Is there any other way to ensure a regime change? The military option which the coalition jumped on so quickly for Libya, is not practical. Syria has a strong army and a powerful friend in Iran. It is one of those troublesome countries like Burma, North Korea, Zimbabwe and Iran itself, where it’s very easy for the West to convince itself that it has a justification for intervention, but military and political considerations get in the way.
So, what about negotiating a deal for regime change? Ironically this might have been possible in Libya, but the coalition didn’t really give itself a chance before opting for the military route. Gaddafi may be mad as well as bad, but he was happy enough to do a deal with Tony Blair to renounce terrorism when it suited him. It may be that a dignified exit which met his needs could have been negotiated. This would have saved lives, a lot of money on the military campaign, and perhaps limited the tribal conflicts which seem to be at the root of the fight, and that will persist once Gaddafi is forcibly removed. We will never know if this might have been different.

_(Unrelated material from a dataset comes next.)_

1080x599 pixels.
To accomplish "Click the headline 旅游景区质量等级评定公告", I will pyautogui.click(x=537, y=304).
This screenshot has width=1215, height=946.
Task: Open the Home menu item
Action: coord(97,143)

Syria may not be the same. Assad is not just part of a family dynasty, he and his Alawite community are part of a tiny minority running a country with a large Sunni majority – only a very small, single digit percentage of Syria’s Muslims are Alawite, but 74% are Sunni. Assad will have deep-seated survival needs which may be impossible to negotiate over – you can only do a deal if both sides want to play.
So, we may be in for more of a long haul in Syria. Sanctions may not make much difference, but the army is not homogeneous – it is made up of human beings who may ultimately get fed up of killing their own people. Or the unrest may become so over-whelming that the army cannot deal with it. There are over 11 million Sunni’s in Syria, if an enormous number took to the streets they would be impossible to contain – look how stretched our own forces were when riots blew up in several UK cities at once.
So, it may take some time to unseat Assad. With Libya we may be reaching the end of the beginning – the tribal conflict will not end when Gaddafi is removed. With Syria we may only have reached the beginning of the end.